Trentina the newest and smallest restaurant in University Circle, opened in July with only 32 tables. The brick building on Ford Drive used to be Sergio’s.
Built in 1910, it served as the carriage house for the adjacent Glidden House mansion, now a boutique hotel. Chef and owner Jonathon Sawyer likes the location.
“With 45,000 people working within a one-mile radius, between University Hospitals, Cleveland Clinic, Case Western Reserve, all the cultural institutions, the veterans clinic right there -- I mean there’s just so many people here who are underserved.”
Bringing home the latest trends
A James Beard Award finalist last year, lauded in the New York Times in 2013 for "bringing trendy food to Cleveland," Sawyer is among Cleveland’s young demi-gods of gastronomy.
The chef returned to his hometown from the Big Apple about five years ago with a full larder of fresh ideas.
His Greenhouse Tavern and Noodlecat in downtown Cleveland are both based on the concept of farm-to-table. Sawyer believes in supporting local farmers and producers and cooking what grows in his fertile native soil.
A new kind of restaurant for Cleveland
But Trentina is Sawyer’s passion project. He named it for the wine-making region in the Italian alps where his wife Amelia’s family still lives.
Here, Sawyer takes a new approach to fine dining: “To fill a void in the fabric that is the restaurant culture of not just Cleveland but of Northern Ohio. Trentina can be so much more than just a restaurant. It can be a tasting-menu restaurant, much more experiential as opposed to come in and select your favorite thing and have an experience, which is still wonderful, and then leave. We’re looking to
guide the ship a little bit more.”
Plates are small, tales are tall
Servings are not more than a few bites, but the courses are multiple, as many as 16 for a fixed price of $100. And they’re all presented along with anecdotes, sometimes told by Chef Sawyer at tableside.
Or by Captain Sawyer’s first mate in steering the ship, Executive Chef Matt Danko. Right now he’s cooking up some putanesca.
"It’s a traditional pasta where we’re going to use a little bit of anchovy, a touch of tomato, and then we’re going to garnish with a little bit of dehydrated olive. Those are the main elements that we’re going to recreate.”
The goal is to take the diner not only to Northern Italy but back in time with an aromatic dish Sawyer says prostitutes would use to lure customers.
“Imagine yourself being like in Trieste in the 1900s and these cauldrons of anchovies, olives, capers, tomatoes, were simmering.”
All pastas made on the premises
The putanesca is enticing, but essentially just a tease. Like all items on Trentina’s tasting menu, what Chef Danko is plating up here is miniscule.

→ **Data for analysis**:
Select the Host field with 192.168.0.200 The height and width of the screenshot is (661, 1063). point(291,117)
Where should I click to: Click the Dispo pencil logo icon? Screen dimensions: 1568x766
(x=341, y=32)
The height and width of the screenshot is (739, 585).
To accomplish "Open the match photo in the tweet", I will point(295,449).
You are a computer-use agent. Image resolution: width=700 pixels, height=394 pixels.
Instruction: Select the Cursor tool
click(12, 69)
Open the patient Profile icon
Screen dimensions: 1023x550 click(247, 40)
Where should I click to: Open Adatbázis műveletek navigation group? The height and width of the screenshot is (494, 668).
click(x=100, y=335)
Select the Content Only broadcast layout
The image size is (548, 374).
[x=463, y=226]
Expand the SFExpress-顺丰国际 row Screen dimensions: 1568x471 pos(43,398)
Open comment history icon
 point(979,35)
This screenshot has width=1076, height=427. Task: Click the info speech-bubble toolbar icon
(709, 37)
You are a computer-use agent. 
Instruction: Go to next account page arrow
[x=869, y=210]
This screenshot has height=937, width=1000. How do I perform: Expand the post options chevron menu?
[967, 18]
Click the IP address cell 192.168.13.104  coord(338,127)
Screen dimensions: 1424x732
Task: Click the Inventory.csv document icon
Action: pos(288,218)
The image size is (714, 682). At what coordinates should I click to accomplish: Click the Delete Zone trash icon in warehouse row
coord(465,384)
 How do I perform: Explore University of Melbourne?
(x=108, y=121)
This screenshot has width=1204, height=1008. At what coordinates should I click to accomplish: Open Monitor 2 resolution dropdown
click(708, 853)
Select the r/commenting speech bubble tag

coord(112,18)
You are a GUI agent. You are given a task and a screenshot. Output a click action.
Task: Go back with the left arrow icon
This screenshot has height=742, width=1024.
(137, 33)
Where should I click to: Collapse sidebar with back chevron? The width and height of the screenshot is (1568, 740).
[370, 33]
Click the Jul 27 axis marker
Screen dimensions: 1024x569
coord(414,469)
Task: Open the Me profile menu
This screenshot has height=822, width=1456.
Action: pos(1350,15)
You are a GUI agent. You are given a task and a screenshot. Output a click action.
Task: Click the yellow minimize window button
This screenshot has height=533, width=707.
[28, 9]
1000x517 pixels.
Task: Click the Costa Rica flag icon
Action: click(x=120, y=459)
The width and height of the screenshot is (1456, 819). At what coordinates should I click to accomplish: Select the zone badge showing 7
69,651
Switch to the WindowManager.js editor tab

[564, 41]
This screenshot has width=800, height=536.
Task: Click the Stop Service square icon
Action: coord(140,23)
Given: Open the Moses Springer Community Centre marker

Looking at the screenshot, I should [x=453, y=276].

→ **Requirement**: Please resume the text about the Trentina restaurant right after its final sentence. The material has nothing to do with this.

→ **Response**:
“We offer quite a selection and variety of food and we wouldn’t want to inundate our customers with a bulking portion of pasta. So we range somewhere between 2 to 3 ounces of pasta per portion just because of that reason.”
All the pastas are made in-house, and each one has a story. Spaghetti alla chitarra is named for a musical instrument.
“It used to be made in the guitar strings. So they would roughly shape a sheet of pasta and then actually roll it into the strings of a guitar and it would make these square noodles.”
You might wonder what it is
The menu changes frequently, but it’s always packed with surprises.
One course is nothing more than a candle that you might not realize right away you’re supposed to eat.
“We put it on the table in a manner that it is just lit. And then as the candle melts it almost gets to the point where it’s going to spill all over your beautiful table, then we bring out the bread service and we say, 'The candle is made from grass-fed beef fat from Ohio and is entirely edible.”
As if that’s not wild enough
Wild edibles are here, too. Chef Danko enjoys having a full-time forager on staff.
“As a chef, it’s one of the truly exciting moments where you get to share something rare like reindeer lichen with a guest. It’s sort of like a moss. We dry it out and then we fry it and it becomes this incredible crunchy texture, once it’s fried, it’s just this crispy beautiful bite that reminds us of the forest as you enjoy its flavor.”
Sawyer says reindeer lichen is just one of the ingredients that sets his restaurant apart. Forager Jeremy Umansky also finds wild mushrooms, sassafras, elderberry, wild watercress and more.
“He’s out in the forest four days a week, five days a week. We’ve identified between him and us over 300 ingredients that we will utilize or have already utilized here at Restaurant Trentina that are locally foraged.”
Trentina has only been open since July, but Sawyer says adventurous eaters are already responding to the challenge.
“They just close their eyes and say, 'We’re on the journey with you.’”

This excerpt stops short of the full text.